▶ What to do: Give back every line of the material below that has the string "Siyah".

▶ Data provided:
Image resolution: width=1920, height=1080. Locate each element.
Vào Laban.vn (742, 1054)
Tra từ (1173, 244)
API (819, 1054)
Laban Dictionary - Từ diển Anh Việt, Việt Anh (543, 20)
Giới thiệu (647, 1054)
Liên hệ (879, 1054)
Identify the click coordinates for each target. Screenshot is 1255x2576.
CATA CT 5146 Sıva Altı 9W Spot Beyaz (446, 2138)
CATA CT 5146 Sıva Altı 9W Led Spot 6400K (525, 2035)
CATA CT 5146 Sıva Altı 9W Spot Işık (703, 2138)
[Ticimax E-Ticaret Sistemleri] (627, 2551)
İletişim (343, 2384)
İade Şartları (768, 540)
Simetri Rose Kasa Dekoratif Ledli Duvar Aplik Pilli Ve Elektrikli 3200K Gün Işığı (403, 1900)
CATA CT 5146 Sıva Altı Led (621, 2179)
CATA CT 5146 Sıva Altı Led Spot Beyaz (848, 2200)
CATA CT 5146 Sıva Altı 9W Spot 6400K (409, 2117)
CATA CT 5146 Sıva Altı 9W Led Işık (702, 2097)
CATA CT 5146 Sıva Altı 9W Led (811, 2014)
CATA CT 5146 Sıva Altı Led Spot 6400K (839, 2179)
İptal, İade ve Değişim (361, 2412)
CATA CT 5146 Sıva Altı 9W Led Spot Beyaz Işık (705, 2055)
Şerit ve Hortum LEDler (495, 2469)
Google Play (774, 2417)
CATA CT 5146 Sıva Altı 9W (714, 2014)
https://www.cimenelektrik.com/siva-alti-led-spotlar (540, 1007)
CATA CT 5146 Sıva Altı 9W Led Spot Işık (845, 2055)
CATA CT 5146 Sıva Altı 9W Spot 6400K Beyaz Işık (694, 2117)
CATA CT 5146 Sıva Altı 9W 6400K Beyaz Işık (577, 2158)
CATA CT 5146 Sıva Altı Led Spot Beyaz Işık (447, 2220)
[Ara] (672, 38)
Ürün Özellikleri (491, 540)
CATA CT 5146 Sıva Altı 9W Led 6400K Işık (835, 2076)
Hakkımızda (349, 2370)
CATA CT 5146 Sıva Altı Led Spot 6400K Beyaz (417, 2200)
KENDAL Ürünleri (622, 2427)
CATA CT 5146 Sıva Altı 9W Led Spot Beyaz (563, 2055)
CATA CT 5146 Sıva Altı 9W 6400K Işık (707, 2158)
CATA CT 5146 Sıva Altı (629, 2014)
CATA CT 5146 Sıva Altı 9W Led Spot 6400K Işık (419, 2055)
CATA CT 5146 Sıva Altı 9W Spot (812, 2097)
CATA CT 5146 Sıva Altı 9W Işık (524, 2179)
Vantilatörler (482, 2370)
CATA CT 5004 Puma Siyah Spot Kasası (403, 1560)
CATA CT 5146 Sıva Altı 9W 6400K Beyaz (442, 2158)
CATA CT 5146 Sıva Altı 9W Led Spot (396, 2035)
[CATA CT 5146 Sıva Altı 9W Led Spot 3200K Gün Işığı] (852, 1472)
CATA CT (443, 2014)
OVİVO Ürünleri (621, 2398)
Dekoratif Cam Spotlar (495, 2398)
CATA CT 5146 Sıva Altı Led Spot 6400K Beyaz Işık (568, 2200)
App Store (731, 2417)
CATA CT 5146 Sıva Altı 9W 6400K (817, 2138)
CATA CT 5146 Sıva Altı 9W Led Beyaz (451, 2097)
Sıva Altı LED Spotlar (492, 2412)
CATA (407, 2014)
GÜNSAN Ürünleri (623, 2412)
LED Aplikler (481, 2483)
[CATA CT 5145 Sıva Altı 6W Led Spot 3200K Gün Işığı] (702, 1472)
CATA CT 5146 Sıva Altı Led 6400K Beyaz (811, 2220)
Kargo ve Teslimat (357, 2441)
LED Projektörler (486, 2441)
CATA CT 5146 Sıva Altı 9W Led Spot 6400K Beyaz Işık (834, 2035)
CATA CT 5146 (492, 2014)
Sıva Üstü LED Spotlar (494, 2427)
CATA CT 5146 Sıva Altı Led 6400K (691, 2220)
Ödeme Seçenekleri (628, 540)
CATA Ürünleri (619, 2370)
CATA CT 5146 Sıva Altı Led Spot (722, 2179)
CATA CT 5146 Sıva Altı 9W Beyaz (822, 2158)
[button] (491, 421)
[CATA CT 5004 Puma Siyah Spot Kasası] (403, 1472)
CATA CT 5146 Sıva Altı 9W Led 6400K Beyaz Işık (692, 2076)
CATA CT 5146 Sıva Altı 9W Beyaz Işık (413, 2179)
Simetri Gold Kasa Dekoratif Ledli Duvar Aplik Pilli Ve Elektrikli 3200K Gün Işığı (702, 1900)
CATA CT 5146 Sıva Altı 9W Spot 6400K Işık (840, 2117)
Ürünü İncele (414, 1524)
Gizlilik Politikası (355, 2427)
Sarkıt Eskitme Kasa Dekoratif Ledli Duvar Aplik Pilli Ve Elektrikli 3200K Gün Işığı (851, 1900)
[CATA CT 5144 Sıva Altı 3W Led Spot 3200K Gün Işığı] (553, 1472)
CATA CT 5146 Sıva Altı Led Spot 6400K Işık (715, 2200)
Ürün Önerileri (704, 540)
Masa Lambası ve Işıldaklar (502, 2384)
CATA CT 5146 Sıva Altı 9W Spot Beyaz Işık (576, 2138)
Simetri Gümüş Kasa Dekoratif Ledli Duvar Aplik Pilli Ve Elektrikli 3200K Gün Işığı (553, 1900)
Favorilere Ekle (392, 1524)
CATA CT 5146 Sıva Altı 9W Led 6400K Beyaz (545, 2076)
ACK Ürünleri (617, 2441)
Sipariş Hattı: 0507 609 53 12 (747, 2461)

▶ Result below:
CATA CT 5004 Puma Siyah Spot Kasası (403, 1560)
[CATA CT 5004 Puma Siyah Spot Kasası] (403, 1472)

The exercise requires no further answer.